Sixty percent of the funding for SMART in 2022 is coming from four grants totaling $955,000.

Of the budget, $328,000 comes from the 2018 Strong Futures Measure 1A that was passed by citizens who recognized the importance of improving mental health funding and other local services. SMART often yields substantial savings in public expense on each 911 call. From January 2021, through August of this year, SMART has been able to stabilize in place 644 individuals experiencing a mental health crisis. Each of these positive efforts by the team can result in savings of $30,000 or more to the community and the individual by not involving an emergency room, ambulance, EMT, additional police officers, inpatient treatment and jails. Perhaps more important, stabilization by the SMART team can avoid disruption to the individual’s life within their family, at work or in school.

According to Mental Health America 23% of Colorado adults are experiencing mental illness with about 5% having severe mental illness. Over 5% of Colorado adults are having serious thoughts about suicide. 11.75% of Colorado adults have a substance abuse problem, giving our state the worst rate in the nation. People you see each day at work, on a hiking trail or at the supermarket may need the assistance of SMART or a provider of mental health care or substance abuse services some time in their lives.
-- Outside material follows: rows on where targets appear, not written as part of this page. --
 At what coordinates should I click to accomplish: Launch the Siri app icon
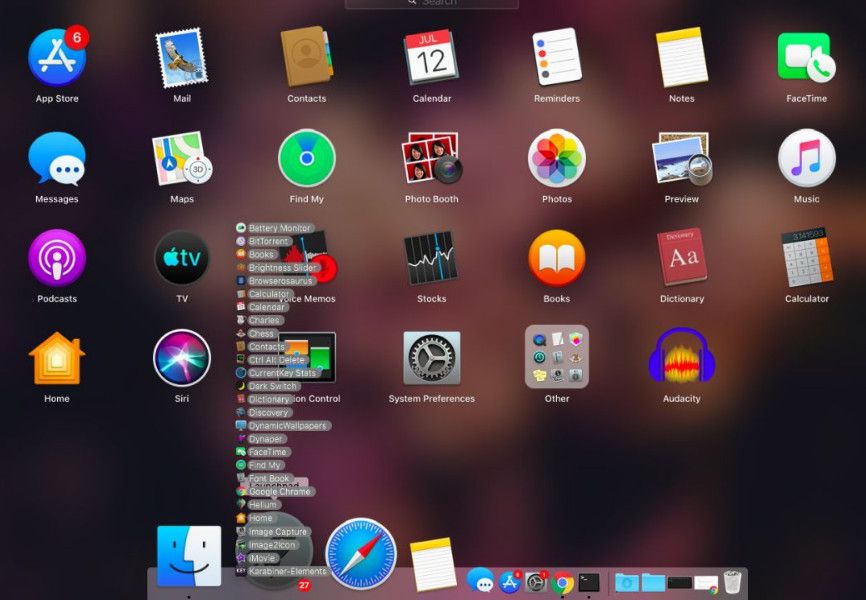(x=182, y=357)
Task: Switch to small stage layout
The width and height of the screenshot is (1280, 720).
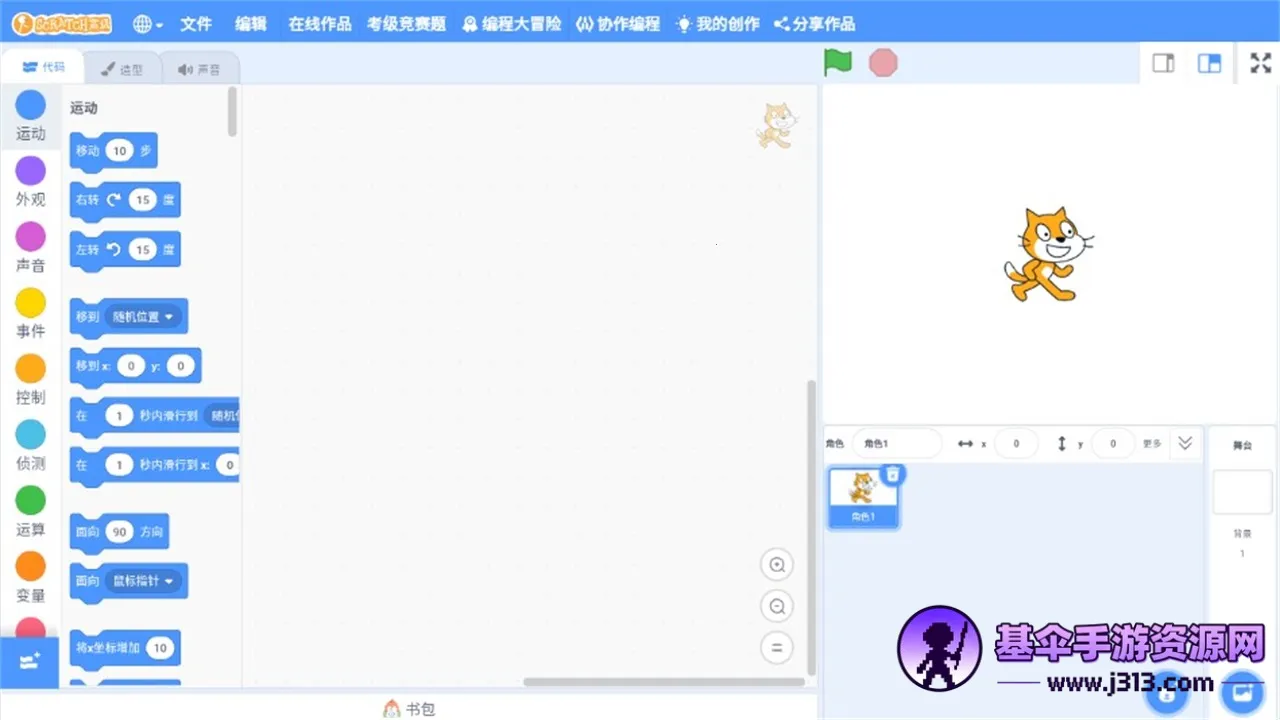Action: [1163, 63]
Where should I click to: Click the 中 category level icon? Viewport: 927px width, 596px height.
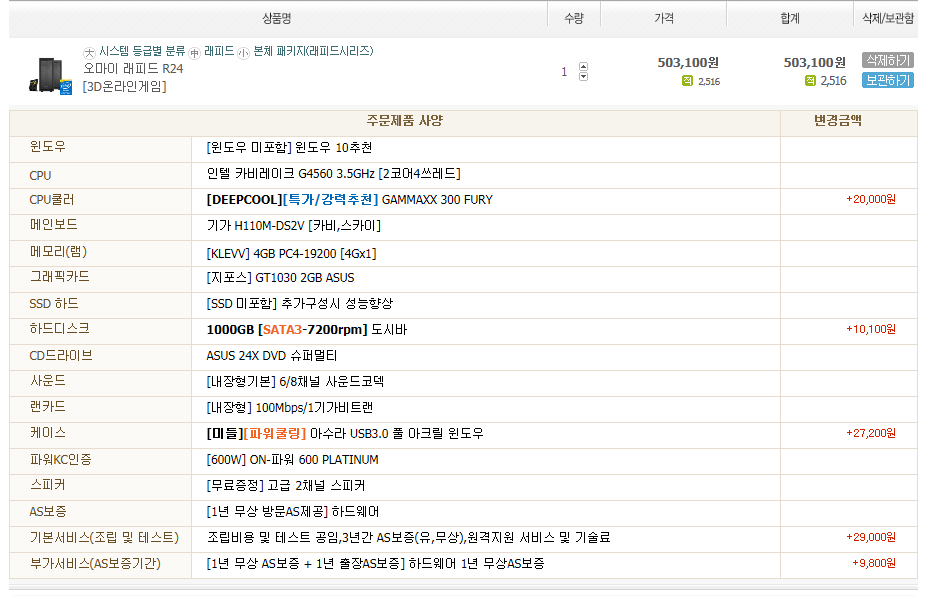click(195, 53)
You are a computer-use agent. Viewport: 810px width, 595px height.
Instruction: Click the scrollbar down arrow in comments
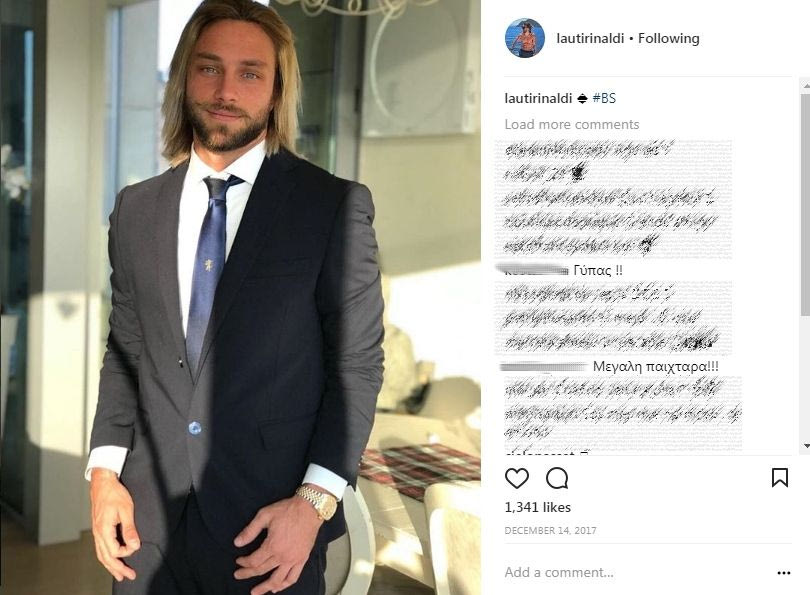(805, 445)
We live in a beautiful mountain community but we need to remember that life here can be very stressful, even for those not experiencing mental illness due to low wages and the lack of affordable housing and childcare. In 2021 SMART responded to 91 active suicide incidents. The successful efforts of SMART in these situations truly made a difference in the lives of these individuals as well as for their families and friends. Each year we lose community members because of drug overdoses and suicides. We can hope the SMART program and the dedicated work of county health organizations will reduce the number of those tragedies to zero.

Summit County Sheriff Jaime FitzSimons emphasized to me how programs like SMART need to be built from the community up and require the support of nonprofits, businesses and concerned citizens to be successful. We are fortunate in Summit County to have many generous citizens and organizations such as Building Hope, Recovery Resources and Mental Wellness Hub to support the efforts of SMART and provide the services that improve the health of our community. At a time when we are seeing an endless stream of campaign ads painting a negative picture of government it is refreshing to see an effective program like SMART that demonstrates efficient public service while enhancing the lives of citizens.